(SET EXERCISE) Copy verbatim the lines of the listing running from the one that contains "badge 1 marker" through the one that contains "Action: click(x=677, y=194)", with both of those lines included.

↓

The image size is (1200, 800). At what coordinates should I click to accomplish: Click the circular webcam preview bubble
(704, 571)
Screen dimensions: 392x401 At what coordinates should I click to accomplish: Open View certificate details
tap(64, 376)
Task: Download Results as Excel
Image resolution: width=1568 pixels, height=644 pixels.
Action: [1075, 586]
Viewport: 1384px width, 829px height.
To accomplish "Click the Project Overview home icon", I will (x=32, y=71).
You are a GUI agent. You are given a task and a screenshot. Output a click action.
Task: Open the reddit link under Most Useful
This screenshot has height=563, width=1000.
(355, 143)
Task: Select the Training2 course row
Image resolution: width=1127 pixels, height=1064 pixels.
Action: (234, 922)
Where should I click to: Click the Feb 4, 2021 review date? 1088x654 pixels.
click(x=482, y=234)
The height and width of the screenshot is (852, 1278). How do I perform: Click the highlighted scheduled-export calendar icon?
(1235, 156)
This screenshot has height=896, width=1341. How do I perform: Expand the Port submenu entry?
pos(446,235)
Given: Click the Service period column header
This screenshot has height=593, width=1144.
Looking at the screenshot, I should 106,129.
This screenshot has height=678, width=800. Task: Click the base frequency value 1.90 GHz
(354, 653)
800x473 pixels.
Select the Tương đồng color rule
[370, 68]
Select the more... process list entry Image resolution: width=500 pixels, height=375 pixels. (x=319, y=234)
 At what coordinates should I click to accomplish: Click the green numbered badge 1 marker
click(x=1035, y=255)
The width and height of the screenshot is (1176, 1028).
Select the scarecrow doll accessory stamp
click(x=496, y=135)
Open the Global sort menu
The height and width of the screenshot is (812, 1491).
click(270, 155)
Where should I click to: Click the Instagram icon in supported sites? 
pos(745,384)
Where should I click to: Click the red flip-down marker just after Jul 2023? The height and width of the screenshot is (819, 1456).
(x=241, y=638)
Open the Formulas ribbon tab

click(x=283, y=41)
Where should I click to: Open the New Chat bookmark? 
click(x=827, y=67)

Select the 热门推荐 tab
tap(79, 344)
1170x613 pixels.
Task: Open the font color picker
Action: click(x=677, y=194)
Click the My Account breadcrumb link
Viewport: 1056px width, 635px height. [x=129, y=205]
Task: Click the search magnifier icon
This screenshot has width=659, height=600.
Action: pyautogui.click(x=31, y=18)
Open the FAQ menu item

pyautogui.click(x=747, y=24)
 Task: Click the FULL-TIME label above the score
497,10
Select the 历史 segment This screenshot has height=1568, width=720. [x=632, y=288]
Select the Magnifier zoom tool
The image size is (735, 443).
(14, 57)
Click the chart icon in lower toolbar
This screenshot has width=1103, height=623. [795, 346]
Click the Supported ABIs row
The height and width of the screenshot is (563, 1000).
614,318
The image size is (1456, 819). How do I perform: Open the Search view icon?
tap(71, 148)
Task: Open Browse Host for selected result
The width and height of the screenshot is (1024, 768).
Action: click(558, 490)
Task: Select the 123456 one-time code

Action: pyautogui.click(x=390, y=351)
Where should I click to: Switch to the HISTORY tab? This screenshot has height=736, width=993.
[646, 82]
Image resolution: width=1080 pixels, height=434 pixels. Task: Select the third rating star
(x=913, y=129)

↑

(CORRECT RESULT)
 At what coordinates should I click to accomplish: Click the green numbered badge 1 marker
click(x=1035, y=255)
The width and height of the screenshot is (1176, 1028).
Select the scarecrow doll accessory stamp
click(x=496, y=135)
Open the Global sort menu
The height and width of the screenshot is (812, 1491).
click(270, 155)
Where should I click to: Click the Instagram icon in supported sites? 
pos(745,384)
Where should I click to: Click the red flip-down marker just after Jul 2023? The height and width of the screenshot is (819, 1456).
(x=241, y=638)
Open the Formulas ribbon tab

click(x=283, y=41)
Where should I click to: Open the New Chat bookmark? 
click(x=827, y=67)

Select the 热门推荐 tab
tap(79, 344)
1170x613 pixels.
Task: Open the font color picker
Action: click(x=677, y=194)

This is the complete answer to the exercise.